**Work to be completed**
Answer these from the article on Pledge below:
1. Who directed the film?
2. Which actor plays Rachel?
3. Where was principal photography completed?

**Passage to read**
# # #

Pledge is a 2018 American horror film, written by Zack Weiner, directed by Daniel Robbins, and produced by Mark Rapaport and Keaton Heinrichs. The film centers on collegiate hazing taken to extremes. It had its world premiere at the 2018 Fantasia International Film Festival, and was released in theaters and on VOD on January 11, 2019 through IFC Midnight.

Cast
 Zachery Byrd as Justin
 Aaron Dalla Villa as Max
 Zack Weiner as David
 Phillip Andre Botello as Ethan
 Cameron Cowperthwaite as Ricky
 Jesse Pimentel as Bret
 Joe Gallagher as Ben
 Jean-Louis Droulers as Sam
 Erica Boozer as Rachel
 Melanie Rothman as Stacey

Production
Pledge finished its principal photography in the summer of 2016 in New Rochelle, NY and New York City. Part of the film's post-production finances were sourced through Kickstarter.

# # #

**Data provided**
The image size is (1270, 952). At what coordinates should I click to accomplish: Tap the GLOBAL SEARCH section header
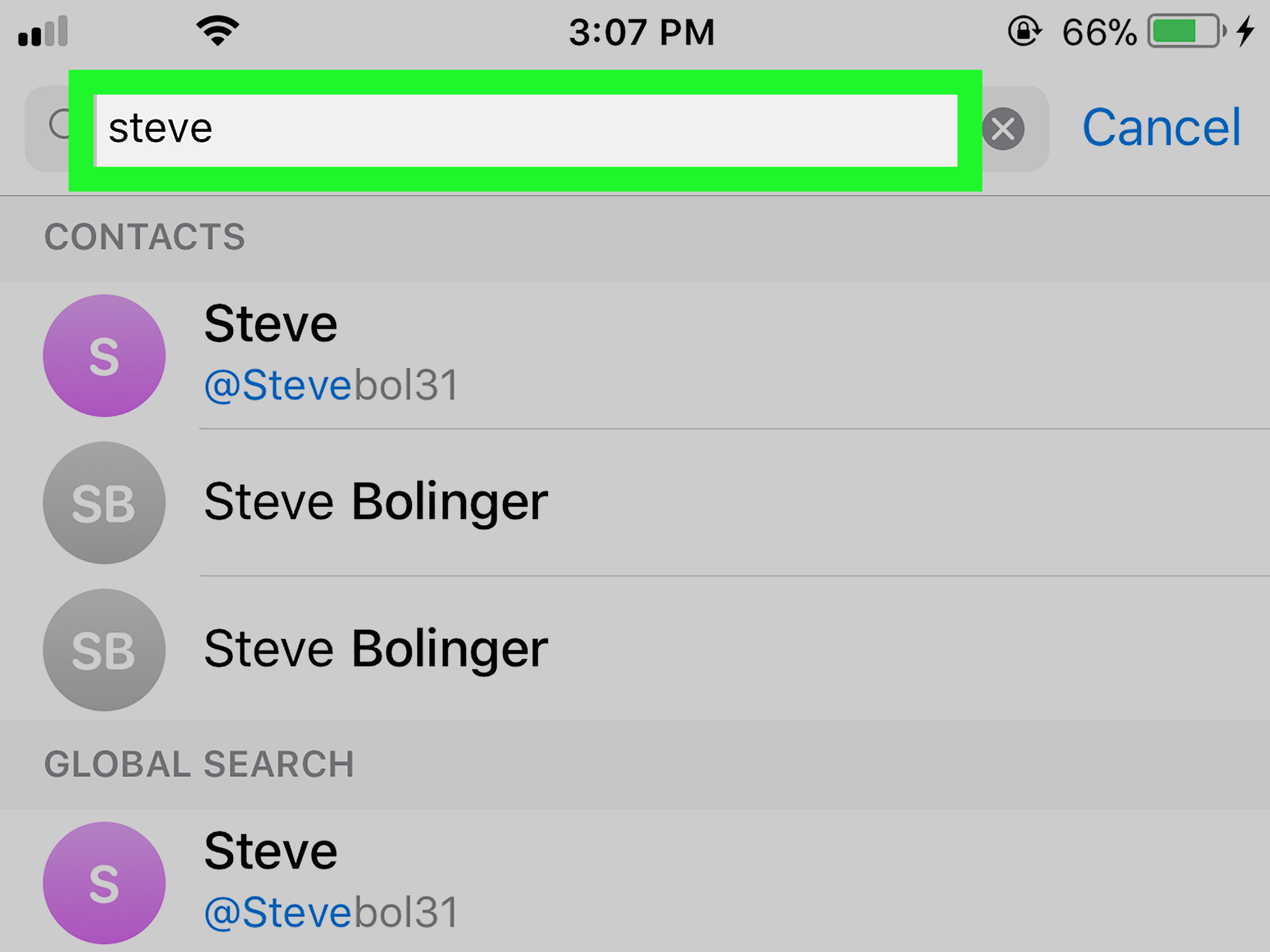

# # #

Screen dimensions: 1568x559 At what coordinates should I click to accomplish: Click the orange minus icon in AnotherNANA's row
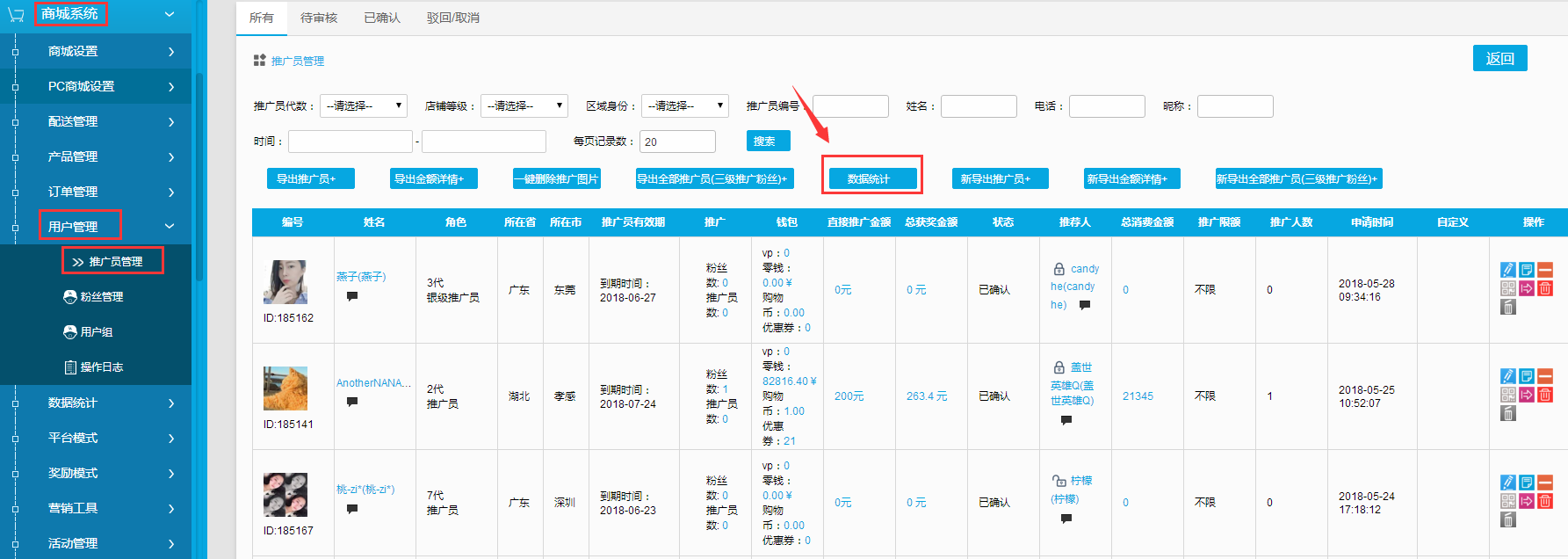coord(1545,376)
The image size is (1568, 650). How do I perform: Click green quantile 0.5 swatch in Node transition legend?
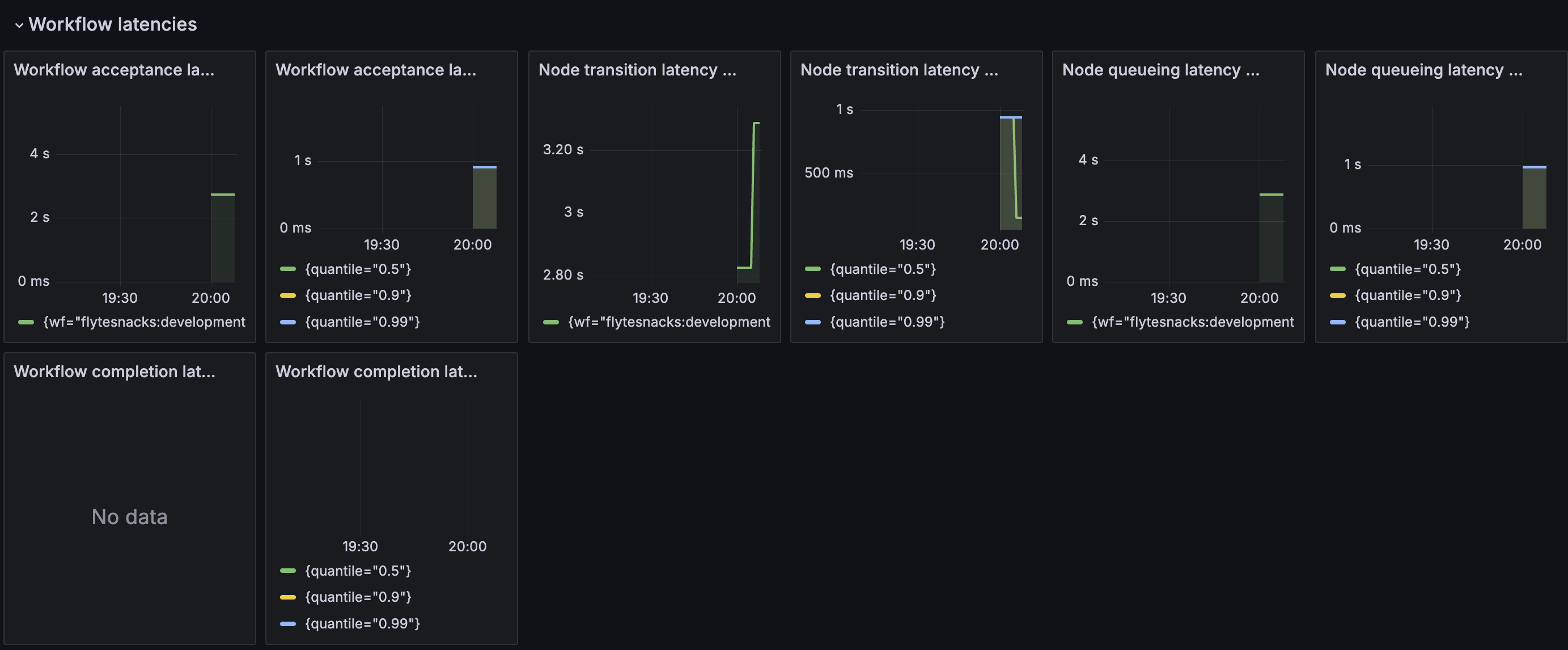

# # #

**Task result**
1. Daniel Robbins
2. Erica Boozer
3. New Rochelle, NY and New York City